Remember our premise: you can have “that” feeling all the time. The only way this will happen, though, is if you expand your universe and look hard at your priorities. The first step toward expanding your universe involves throwing out what you thought you wanted and rebuilding your priorities in a love partner from scratch. When you do this you may find that your idea of an ideal partner was so narrow that you could never have attained it. Time to get out that sledge hammer and break through some of those walls. Yes, you decide, you do feel you should restrict yourself to people with education levels or religious beliefs similar to your own. That's important. But now you see you can expand on the issue of age, height, weight or even ethnic background. You know you'll never find the perfect partner, except in Hollywood, and you'd probably be disappointed with Mr. or Ms. Perfect anyway.

Hollywood and television have a way of getting under our skin. This is understandable, since thousands of talented professionals work there full time to create the myths and images of love. A major static scenario goes like this. The man and the woman are thrown together by accident, perhaps even put in danger together. In the beginning, neither can stand the other. The man thinks the woman is too feisty and independent, while the woman thinks the man is (like all men, probably) a hopelessly insensitive chauvinist. Of course, after an adventure or two, this develops into true love accompanied by effortlessly exciting sex.

In real life, you keep your options open and come to know what you're really looking for. You have some false starts, but you don't cry over them; you just move on. Sooner or later your experience allows you to recognize when someone is on the same wavelength as you. After some awkwardness, uncertainty and perhaps conflict, this eventually develops into true love (also accompanied by effortlessly exciting sex).

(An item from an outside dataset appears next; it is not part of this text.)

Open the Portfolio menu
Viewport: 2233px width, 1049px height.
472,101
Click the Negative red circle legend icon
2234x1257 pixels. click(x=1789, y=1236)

But you only get there if you do the work.

Exercise: Getting the Hollywood Out of Your System

Look at you, look at your attitudes, then look at Hollywood. Ask yourself these questions:

  • When you meet potential partners, does it ever seem as if you are playing out a part in a movie or a television series?

  • Do you have strong fantasies that involve glamour, mystery, romance?

  • In judging your own or a potential partner's appearance, do you use Hollywood or television images as a reference point?

  • Do you believe that all romantic encounters should be exciting?

If you answered “yes” to any of the above questions, you should have a long talk with yourself and see about getting some of the Hollywood out of your system. The first step, of course, is to recognize it.